Opinião

Compartilhamento responsável: exercício de cidadania.

Algum tempo atrás escrevi aqui sobre informações que nos chegam distorcidas por intermédio de veículos de imprensa. Na ocasião, propondo uma reflexão, perguntei ao final de meu texto quanto dessa tendenciosidade impacta na formação de nosso juízo de valor sobre os mais diversos assuntos.

Texto sobre o “quarto poder” ao qual me refiro acima.

Como sempre, sem ter a pretensão de esgotar o tema, agora quero avançar sobre o mesmo fenômeno, a construção de um entendimento, tendo as redes sociais como pano de fundo.

Cada vez mais as redes fazem parte de nosso cotidiano, se tornando, entre outras tantas coisas, em um novo formato de veículo de informação.

Se em alguma medida esse processo avançou na geração de conteúdos com um acesso mais democrático, a contrapartida é um fluxo caótico de “informações” que nem sempre são reflexo da verdade e não raro nos chegam à serviço de narrativas movidas pelos mais diversos tipos de interesses.

Como a maioria das pessoas, tenho perfis nas redes sociais, além de fazer parte de vários grupos de “whatsapp”. Os grupos são os mais diversos, vão desde o de amigos do tempo de escola, passando pelo de torcedores do mesmo clube e da turma do poker, até os de caráter profissional.

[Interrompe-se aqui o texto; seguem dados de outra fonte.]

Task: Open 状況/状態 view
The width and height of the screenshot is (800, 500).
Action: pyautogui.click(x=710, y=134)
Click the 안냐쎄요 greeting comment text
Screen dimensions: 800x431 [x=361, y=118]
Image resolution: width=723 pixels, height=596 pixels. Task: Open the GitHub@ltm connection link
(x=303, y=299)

São raros os grupos que estão de fato blindados da polarização pela qual passa o país. Em uns mais, em outros menos, de forma mais profunda ou superficial, a política acaba sendo mote para debate. Por conta da diversidade desses grupos, seja por faixa etária, gênero e orientação política, acabo sendo exposto a toda sorte de “memes”, “matérias”, “prints” etc.

Sempre acreditei que compartilhar informações (ainda mais em escala) é um ato de cidadania e que exige muita responsabilidade. Não há como acolher tudo que recebemos como se fosse verdadeiro e “passar pra frente”. Há sempre que se ter um senso crítico, especialmente quando a informação que nos é enviada cai sob medida para reforçar nossas convicções.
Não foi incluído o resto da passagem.